#### WORK INSTRUCTIONS
Could you write out the lines below exactly, beginning with the first and finishing with the one that contains "Нові надходження (54, 2041)"?

Saved entries
╭──

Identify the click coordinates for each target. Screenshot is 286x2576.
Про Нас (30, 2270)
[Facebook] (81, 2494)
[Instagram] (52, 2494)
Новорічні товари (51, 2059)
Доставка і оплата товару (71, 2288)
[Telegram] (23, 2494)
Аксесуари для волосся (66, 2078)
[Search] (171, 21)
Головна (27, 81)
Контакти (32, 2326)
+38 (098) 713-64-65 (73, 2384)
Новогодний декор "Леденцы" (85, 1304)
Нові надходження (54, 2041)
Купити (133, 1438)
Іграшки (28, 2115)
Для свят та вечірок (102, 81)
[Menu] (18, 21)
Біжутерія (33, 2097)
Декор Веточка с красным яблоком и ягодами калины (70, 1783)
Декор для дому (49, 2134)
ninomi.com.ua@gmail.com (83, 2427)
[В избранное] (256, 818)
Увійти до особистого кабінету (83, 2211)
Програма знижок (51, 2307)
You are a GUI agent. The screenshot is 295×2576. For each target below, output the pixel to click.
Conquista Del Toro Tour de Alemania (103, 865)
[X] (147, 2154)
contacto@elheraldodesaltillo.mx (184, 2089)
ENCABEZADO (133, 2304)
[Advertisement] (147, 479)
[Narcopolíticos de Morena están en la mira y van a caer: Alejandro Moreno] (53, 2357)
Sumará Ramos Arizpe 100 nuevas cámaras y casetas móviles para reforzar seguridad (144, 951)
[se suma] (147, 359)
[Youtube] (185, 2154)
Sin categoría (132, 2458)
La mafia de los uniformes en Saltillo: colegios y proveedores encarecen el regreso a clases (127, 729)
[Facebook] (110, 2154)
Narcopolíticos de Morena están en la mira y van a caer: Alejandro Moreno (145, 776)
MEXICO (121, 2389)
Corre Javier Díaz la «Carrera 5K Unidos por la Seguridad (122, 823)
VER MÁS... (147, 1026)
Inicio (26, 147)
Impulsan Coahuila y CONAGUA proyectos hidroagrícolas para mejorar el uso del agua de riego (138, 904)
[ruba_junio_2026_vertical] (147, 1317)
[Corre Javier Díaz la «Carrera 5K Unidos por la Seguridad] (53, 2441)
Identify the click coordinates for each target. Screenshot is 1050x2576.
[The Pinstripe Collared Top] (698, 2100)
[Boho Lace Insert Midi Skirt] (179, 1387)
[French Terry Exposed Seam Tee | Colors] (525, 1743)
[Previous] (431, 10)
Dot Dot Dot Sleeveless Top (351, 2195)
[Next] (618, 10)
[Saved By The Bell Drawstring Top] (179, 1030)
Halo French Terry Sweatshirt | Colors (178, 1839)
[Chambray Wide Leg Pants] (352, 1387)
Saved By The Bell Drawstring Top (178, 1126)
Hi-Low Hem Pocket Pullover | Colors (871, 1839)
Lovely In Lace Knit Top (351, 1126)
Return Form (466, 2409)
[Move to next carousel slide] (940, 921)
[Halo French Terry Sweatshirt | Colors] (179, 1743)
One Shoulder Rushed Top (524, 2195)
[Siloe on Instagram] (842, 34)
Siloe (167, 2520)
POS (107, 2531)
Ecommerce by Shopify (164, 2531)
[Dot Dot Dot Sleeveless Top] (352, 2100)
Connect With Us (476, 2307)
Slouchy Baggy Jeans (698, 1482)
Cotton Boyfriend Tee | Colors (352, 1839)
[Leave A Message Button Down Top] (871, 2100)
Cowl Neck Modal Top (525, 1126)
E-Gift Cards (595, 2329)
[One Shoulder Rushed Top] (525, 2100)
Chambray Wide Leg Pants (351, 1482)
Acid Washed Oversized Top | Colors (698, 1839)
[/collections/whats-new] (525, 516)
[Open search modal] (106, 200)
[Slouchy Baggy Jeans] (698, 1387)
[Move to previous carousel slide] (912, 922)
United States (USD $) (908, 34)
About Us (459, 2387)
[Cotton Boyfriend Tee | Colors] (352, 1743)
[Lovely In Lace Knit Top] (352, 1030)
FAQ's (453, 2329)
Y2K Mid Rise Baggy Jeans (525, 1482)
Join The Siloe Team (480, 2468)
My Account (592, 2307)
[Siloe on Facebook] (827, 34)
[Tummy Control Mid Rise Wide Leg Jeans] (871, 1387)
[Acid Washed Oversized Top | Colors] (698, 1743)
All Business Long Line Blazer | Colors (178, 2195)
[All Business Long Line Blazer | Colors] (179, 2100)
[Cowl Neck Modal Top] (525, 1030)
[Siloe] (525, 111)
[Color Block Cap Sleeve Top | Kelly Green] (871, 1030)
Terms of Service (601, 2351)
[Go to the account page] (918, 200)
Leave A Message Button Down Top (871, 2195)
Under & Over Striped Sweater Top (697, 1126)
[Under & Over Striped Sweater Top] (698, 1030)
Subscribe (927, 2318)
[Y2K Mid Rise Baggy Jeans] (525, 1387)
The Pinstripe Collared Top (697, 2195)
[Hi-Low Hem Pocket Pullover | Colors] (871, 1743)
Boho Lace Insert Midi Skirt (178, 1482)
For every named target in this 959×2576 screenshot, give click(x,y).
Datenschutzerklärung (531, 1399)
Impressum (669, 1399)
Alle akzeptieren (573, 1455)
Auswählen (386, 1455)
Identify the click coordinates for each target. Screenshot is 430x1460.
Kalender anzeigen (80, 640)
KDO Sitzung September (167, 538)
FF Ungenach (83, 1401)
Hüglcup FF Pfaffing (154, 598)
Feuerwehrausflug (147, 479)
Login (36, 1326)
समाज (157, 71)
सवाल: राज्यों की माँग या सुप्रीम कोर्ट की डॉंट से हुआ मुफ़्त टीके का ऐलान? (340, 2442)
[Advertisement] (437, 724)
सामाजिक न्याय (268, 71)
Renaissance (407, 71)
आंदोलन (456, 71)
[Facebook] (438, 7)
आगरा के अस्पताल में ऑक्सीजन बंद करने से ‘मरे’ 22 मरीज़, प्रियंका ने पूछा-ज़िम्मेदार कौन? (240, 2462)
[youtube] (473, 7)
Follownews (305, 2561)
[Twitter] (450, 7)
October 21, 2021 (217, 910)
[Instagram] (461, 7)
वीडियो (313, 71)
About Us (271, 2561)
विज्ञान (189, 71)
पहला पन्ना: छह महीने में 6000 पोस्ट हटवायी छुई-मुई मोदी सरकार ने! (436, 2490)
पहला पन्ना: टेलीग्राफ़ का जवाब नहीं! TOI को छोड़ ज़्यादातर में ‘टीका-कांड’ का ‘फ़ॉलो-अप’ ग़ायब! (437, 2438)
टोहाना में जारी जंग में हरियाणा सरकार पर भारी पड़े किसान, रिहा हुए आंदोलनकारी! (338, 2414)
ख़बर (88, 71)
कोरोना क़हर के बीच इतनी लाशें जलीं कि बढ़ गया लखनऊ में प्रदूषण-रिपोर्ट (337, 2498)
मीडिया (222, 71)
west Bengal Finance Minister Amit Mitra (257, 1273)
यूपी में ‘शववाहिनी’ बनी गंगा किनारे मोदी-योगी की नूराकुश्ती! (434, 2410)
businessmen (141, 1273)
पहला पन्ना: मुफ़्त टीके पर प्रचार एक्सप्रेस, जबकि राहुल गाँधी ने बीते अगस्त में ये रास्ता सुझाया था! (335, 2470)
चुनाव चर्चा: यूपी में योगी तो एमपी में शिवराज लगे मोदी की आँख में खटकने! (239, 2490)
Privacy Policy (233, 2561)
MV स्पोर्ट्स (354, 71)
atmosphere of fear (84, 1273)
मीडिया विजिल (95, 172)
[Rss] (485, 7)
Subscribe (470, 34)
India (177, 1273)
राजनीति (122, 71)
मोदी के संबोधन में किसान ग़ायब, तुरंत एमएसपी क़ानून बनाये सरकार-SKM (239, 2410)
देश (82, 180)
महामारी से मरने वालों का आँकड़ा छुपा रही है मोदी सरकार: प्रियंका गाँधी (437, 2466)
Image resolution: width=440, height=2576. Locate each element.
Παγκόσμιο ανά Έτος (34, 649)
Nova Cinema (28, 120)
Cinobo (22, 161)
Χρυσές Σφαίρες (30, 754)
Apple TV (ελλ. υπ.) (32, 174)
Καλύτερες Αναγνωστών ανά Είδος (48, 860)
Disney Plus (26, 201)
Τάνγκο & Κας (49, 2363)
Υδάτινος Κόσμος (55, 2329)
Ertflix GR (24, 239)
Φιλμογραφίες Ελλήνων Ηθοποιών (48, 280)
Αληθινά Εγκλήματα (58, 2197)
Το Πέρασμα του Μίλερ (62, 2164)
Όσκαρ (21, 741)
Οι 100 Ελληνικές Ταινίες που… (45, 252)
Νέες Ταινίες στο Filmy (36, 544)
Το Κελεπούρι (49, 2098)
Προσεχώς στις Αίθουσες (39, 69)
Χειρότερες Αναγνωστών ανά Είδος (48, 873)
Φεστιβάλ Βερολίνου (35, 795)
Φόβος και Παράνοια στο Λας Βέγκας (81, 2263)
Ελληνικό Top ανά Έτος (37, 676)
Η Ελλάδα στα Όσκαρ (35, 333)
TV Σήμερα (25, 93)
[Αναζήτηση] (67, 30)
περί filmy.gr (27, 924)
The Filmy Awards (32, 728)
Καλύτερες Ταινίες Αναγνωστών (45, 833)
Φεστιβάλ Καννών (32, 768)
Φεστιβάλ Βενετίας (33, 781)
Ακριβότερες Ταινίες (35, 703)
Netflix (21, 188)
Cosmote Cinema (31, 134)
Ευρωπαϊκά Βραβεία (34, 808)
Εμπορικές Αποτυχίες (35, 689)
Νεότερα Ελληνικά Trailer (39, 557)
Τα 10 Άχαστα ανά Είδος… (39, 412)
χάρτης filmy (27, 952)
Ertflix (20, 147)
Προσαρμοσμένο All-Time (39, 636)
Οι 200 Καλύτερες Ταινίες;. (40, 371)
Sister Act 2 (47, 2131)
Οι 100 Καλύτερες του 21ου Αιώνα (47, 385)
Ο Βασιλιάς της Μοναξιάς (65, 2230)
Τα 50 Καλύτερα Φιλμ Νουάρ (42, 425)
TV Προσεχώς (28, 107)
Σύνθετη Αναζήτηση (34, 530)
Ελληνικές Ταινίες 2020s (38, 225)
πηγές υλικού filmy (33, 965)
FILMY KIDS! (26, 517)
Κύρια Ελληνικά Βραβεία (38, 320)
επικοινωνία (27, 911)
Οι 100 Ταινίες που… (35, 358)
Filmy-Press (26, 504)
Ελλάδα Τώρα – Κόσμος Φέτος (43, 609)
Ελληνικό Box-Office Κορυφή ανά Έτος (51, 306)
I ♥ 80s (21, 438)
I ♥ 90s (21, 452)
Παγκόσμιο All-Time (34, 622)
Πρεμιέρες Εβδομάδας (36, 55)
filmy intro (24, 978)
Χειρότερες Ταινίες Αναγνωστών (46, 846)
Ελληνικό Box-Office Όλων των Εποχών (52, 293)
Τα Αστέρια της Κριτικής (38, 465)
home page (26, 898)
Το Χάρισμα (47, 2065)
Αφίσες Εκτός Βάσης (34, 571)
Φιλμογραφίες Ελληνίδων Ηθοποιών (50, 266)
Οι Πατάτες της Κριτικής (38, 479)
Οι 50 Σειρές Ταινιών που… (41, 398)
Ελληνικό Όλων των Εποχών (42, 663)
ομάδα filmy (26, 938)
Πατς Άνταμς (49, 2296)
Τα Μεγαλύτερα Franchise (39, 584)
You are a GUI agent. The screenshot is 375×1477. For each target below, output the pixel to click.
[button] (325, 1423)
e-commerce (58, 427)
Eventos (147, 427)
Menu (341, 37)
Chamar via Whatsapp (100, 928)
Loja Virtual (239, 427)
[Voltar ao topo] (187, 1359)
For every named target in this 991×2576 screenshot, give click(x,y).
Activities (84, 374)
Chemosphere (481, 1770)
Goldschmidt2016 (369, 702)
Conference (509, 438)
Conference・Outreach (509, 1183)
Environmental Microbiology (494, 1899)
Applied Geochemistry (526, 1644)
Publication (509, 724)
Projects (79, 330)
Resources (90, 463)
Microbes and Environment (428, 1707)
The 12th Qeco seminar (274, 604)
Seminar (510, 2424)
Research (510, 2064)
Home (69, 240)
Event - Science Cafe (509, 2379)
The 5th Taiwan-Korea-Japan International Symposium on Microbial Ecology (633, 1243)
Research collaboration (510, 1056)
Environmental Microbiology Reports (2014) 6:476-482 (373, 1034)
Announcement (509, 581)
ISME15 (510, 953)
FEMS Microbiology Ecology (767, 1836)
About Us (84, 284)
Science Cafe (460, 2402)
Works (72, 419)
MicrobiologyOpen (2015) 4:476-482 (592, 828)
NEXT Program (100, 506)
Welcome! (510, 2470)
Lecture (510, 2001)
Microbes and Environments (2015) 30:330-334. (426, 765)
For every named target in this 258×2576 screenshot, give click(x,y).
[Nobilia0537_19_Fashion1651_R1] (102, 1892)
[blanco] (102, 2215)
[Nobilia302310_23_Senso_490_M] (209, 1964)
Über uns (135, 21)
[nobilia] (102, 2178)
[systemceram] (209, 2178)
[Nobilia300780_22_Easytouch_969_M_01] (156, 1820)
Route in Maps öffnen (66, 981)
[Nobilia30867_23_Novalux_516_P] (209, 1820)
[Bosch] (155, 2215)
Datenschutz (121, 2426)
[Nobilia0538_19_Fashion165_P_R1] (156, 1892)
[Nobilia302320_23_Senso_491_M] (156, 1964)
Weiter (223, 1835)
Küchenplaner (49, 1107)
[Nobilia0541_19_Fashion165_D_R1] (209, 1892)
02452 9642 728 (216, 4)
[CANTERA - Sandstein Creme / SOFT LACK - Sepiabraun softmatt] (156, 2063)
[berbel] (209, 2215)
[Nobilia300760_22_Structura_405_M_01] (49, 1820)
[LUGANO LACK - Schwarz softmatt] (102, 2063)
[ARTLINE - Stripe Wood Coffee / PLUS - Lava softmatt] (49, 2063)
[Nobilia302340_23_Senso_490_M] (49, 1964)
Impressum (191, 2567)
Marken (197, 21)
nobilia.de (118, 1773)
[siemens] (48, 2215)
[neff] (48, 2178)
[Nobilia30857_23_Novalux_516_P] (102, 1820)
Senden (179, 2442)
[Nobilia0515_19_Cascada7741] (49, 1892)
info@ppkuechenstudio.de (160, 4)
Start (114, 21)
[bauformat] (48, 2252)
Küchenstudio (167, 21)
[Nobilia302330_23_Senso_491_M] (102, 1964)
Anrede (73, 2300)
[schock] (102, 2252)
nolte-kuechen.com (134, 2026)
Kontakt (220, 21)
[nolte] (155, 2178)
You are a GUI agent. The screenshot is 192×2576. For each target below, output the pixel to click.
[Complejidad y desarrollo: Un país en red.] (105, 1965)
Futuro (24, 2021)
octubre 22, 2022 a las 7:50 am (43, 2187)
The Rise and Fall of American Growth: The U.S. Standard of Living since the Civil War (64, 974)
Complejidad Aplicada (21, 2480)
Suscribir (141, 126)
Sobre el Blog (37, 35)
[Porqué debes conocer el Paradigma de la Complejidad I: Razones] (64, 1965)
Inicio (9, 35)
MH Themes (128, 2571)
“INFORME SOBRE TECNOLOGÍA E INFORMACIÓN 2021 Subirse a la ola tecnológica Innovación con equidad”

╰──

#### EXERCISE RESPONSE
Identify the click coordinates for each target. Screenshot is 286x2576.
Про Нас (30, 2270)
[Facebook] (81, 2494)
[Instagram] (52, 2494)
Новорічні товари (51, 2059)
Доставка і оплата товару (71, 2288)
[Telegram] (23, 2494)
Аксесуари для волосся (66, 2078)
[Search] (171, 21)
Головна (27, 81)
Контакти (32, 2326)
+38 (098) 713-64-65 (73, 2384)
Новогодний декор "Леденцы" (85, 1304)
Нові надходження (54, 2041)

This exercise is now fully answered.